┌─ Listed records

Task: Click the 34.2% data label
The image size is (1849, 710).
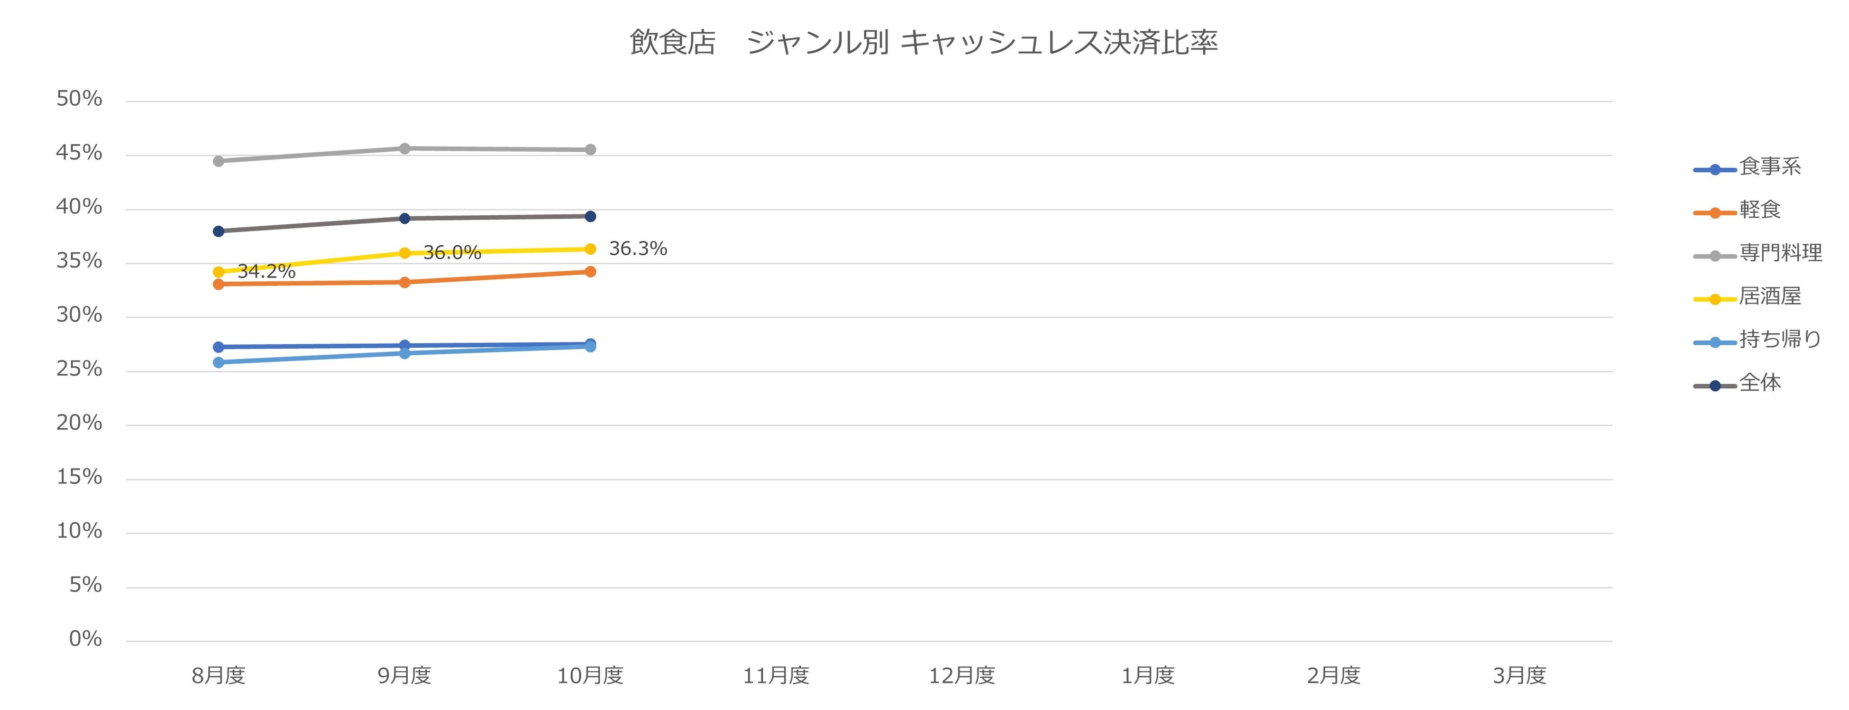Action: [266, 271]
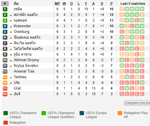Click the dark green UEFA Champions League swatch
The width and height of the screenshot is (150, 126).
(x=6, y=113)
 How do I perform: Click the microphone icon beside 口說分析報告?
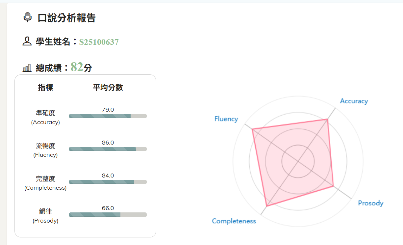[x=28, y=17]
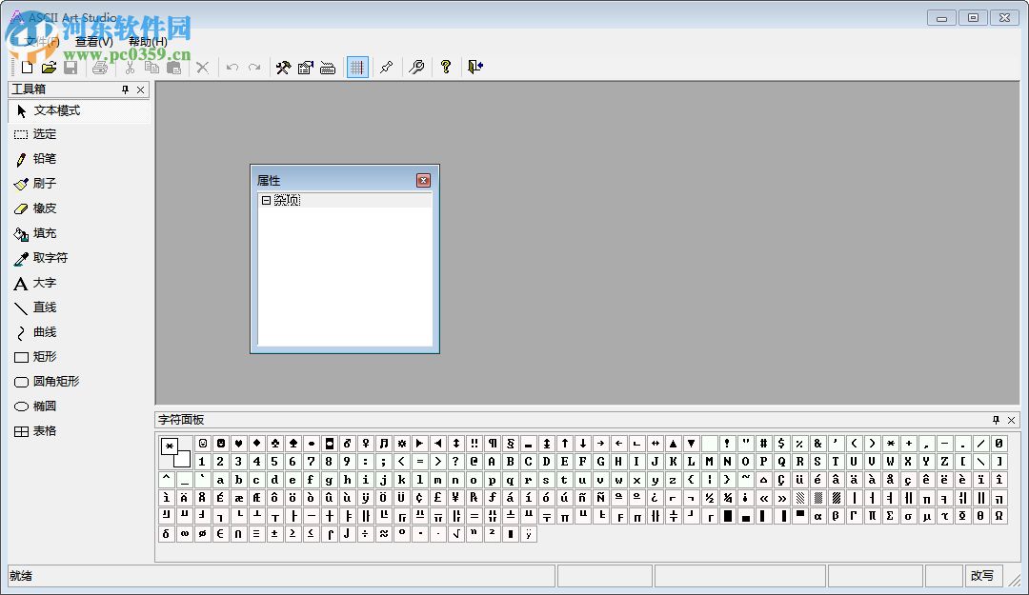Open the 帮助(H) menu
This screenshot has height=595, width=1029.
coord(150,42)
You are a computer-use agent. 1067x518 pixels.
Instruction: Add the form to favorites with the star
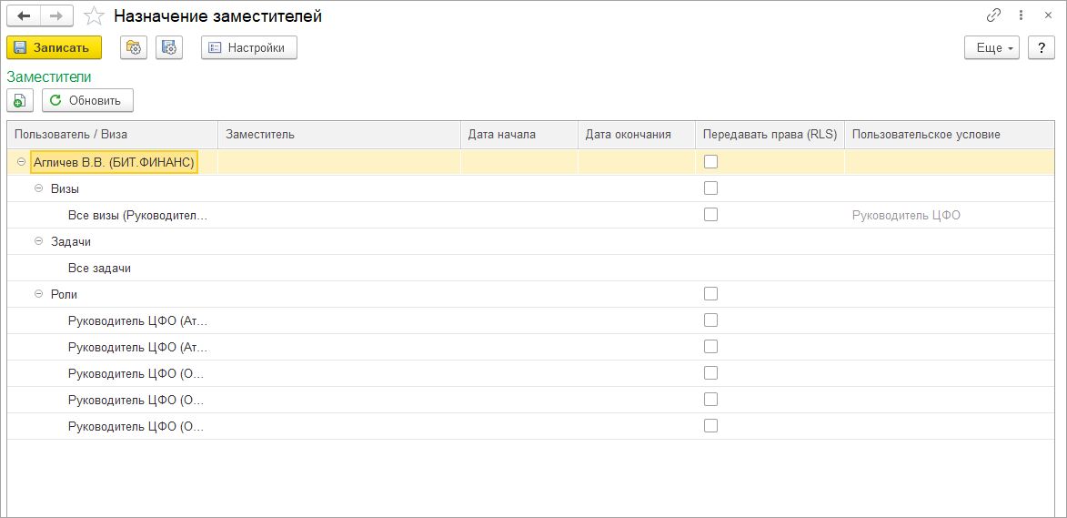pos(93,16)
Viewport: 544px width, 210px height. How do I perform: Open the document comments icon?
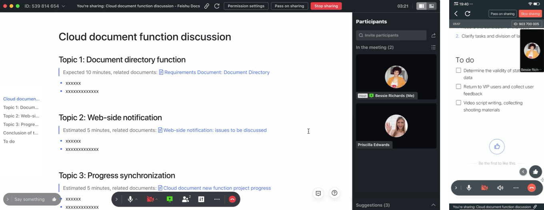pos(318,193)
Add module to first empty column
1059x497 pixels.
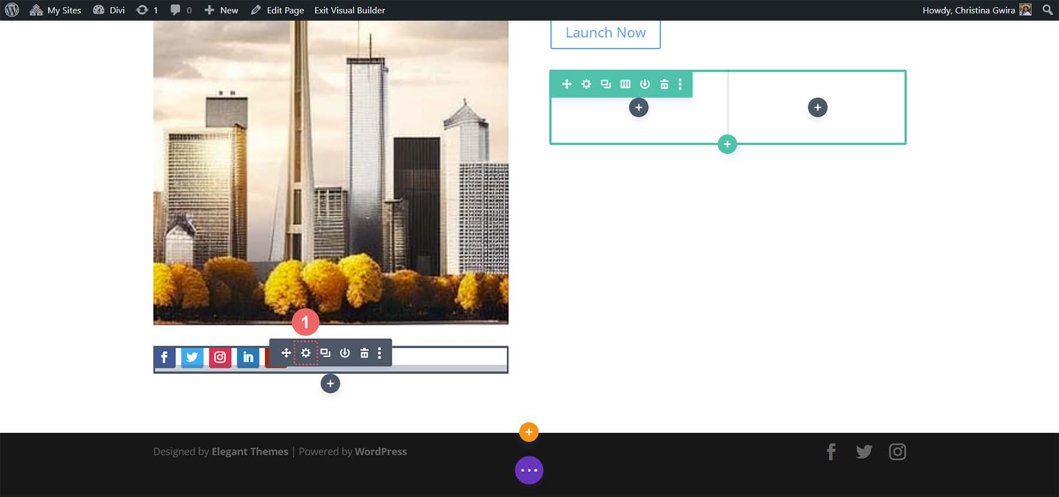click(638, 108)
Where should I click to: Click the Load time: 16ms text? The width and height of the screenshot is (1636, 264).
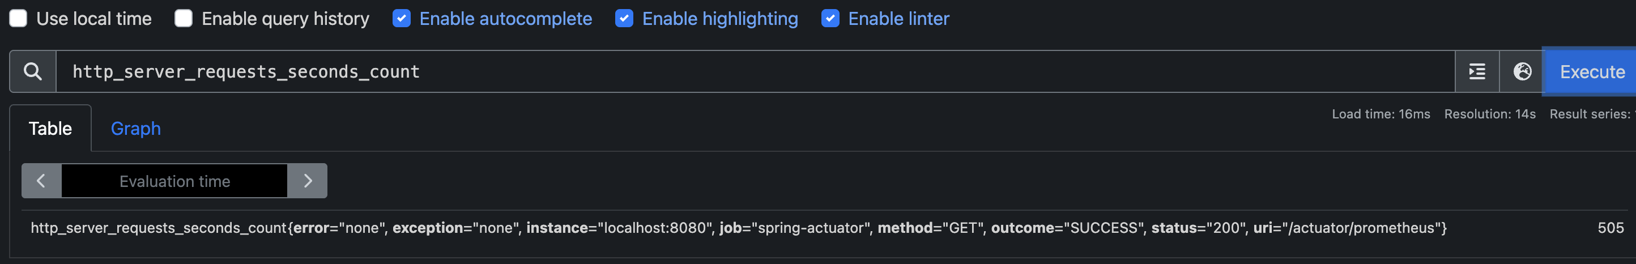pyautogui.click(x=1381, y=114)

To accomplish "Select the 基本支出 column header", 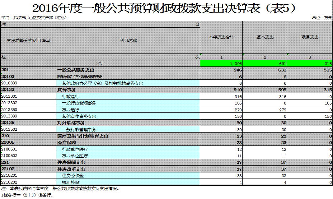I will coord(265,37).
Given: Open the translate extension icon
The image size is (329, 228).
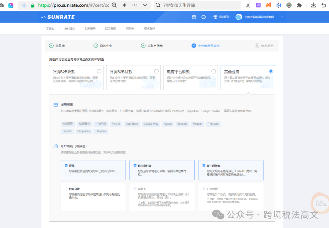Looking at the screenshot, I should (258, 5).
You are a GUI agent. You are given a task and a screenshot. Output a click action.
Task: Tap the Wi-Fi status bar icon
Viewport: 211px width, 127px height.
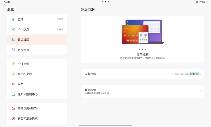point(200,2)
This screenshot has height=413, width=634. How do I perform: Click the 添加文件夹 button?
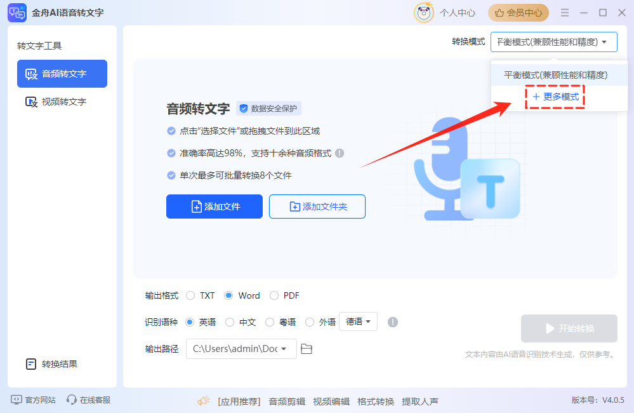click(317, 207)
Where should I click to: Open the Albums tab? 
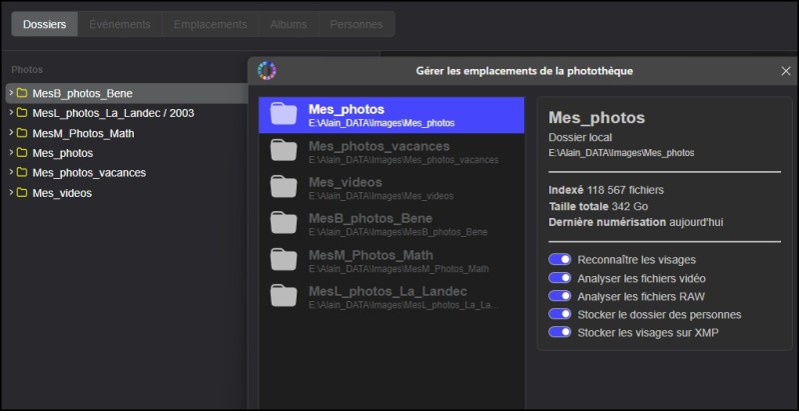(289, 24)
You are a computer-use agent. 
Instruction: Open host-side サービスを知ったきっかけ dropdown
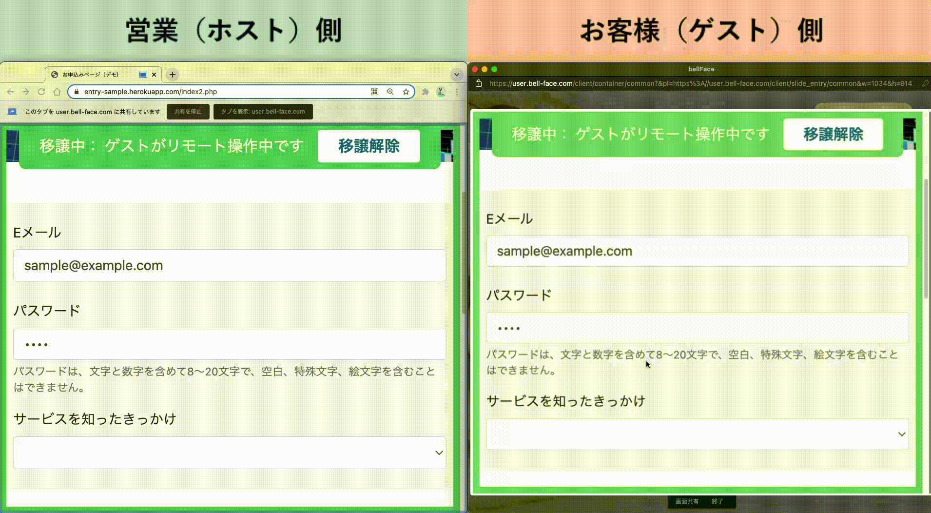pos(230,453)
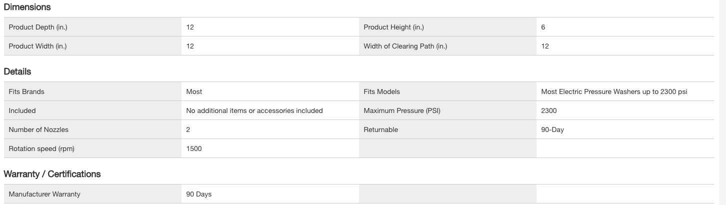Click the Maximum Pressure (PSI) label

click(x=402, y=111)
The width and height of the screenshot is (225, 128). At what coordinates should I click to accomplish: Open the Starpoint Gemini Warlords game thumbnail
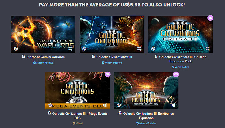(43, 34)
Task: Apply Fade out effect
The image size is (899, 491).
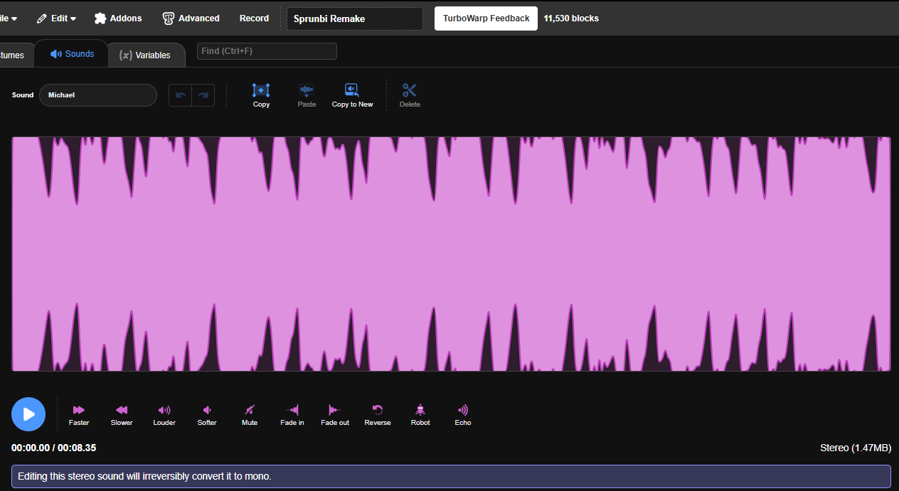Action: [335, 410]
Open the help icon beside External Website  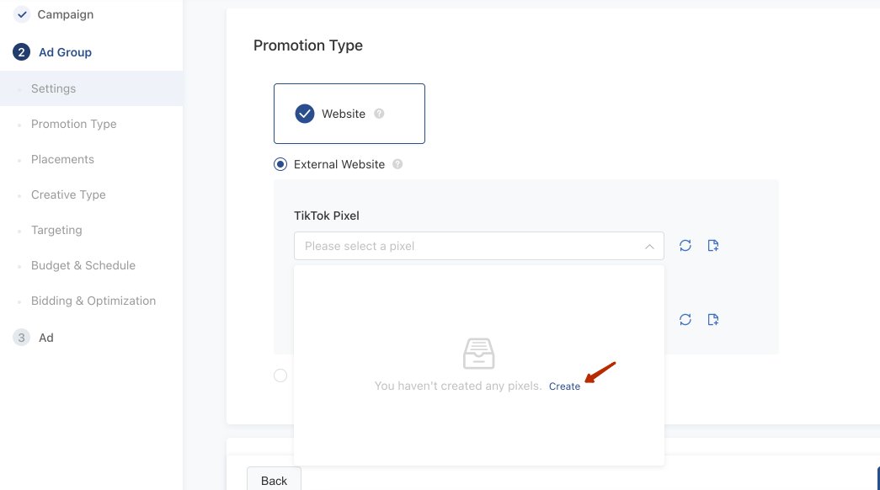[x=397, y=164]
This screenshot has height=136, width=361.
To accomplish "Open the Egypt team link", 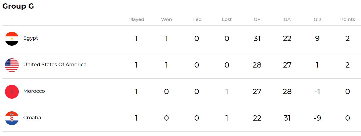I will point(31,38).
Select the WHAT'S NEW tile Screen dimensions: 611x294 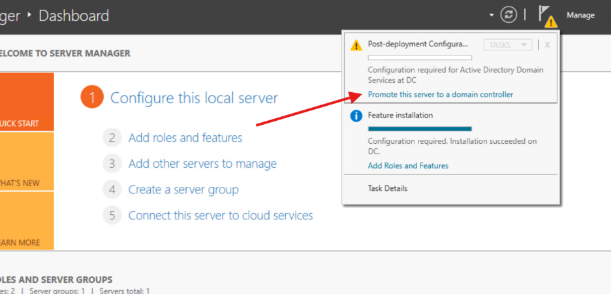click(x=27, y=161)
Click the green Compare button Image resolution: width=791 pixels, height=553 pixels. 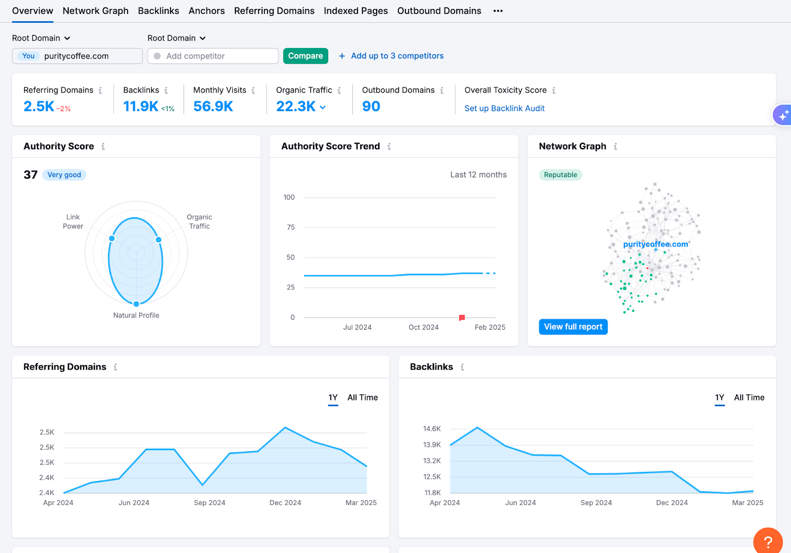click(305, 56)
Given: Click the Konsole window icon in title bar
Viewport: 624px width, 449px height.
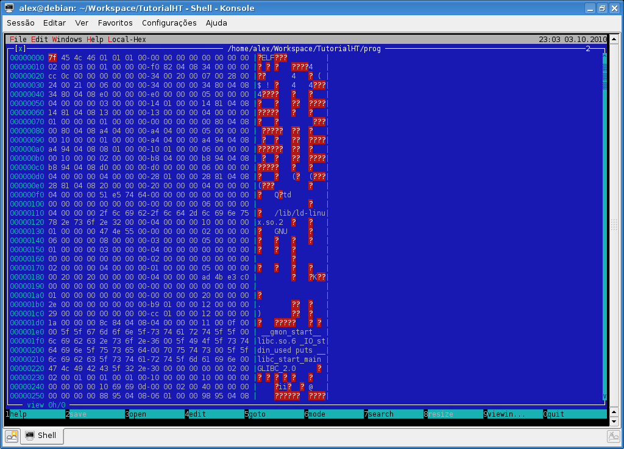Looking at the screenshot, I should [9, 9].
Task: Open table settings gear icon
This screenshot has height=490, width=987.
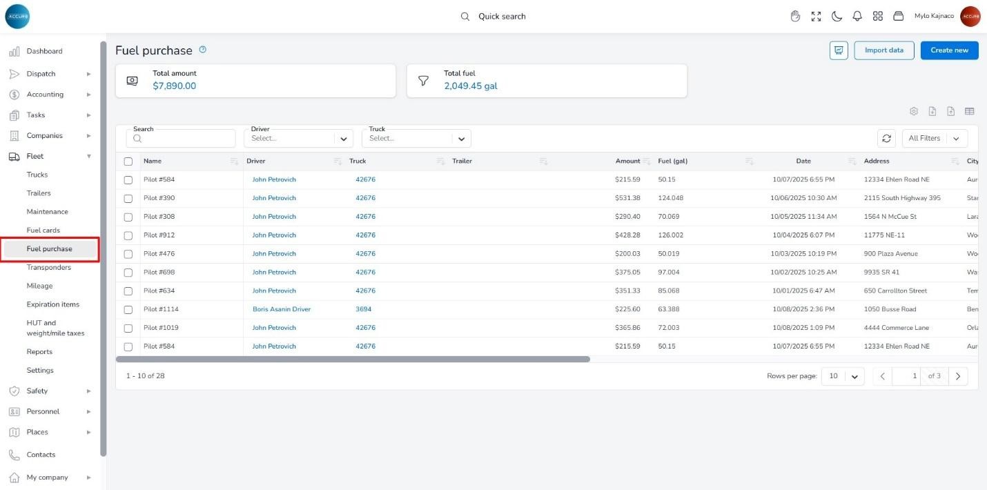Action: 914,111
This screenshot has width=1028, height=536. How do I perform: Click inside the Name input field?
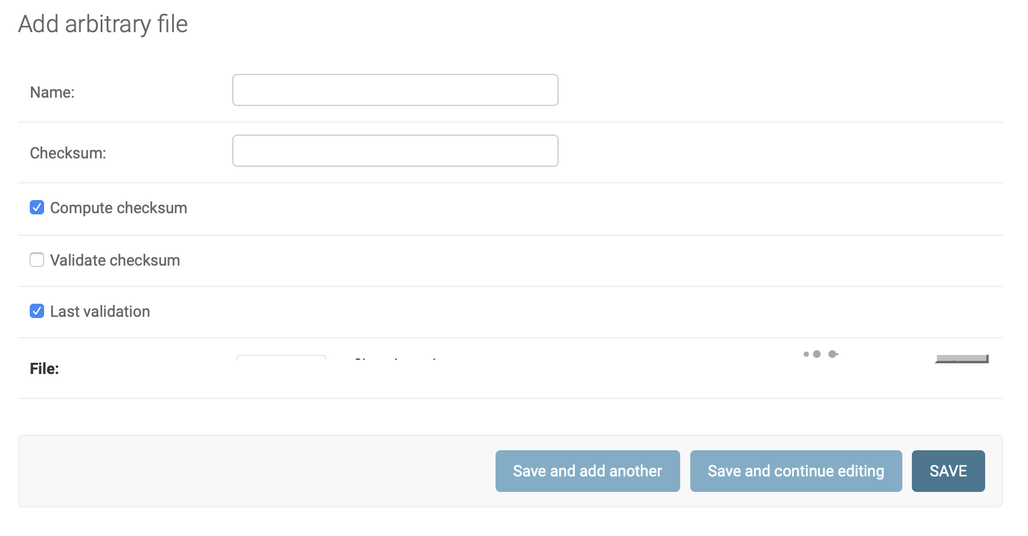tap(395, 90)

└─

__Problem to work on__: Every line holding the string "agent" should be copied here, so please find those lines in the data.

__Exercise answer__:
You are a computer-use agent. 1067x518 pixels.
You are a GUI agent. You are given a task and a screenshot. Output a click action.
You are a computer-use agent. 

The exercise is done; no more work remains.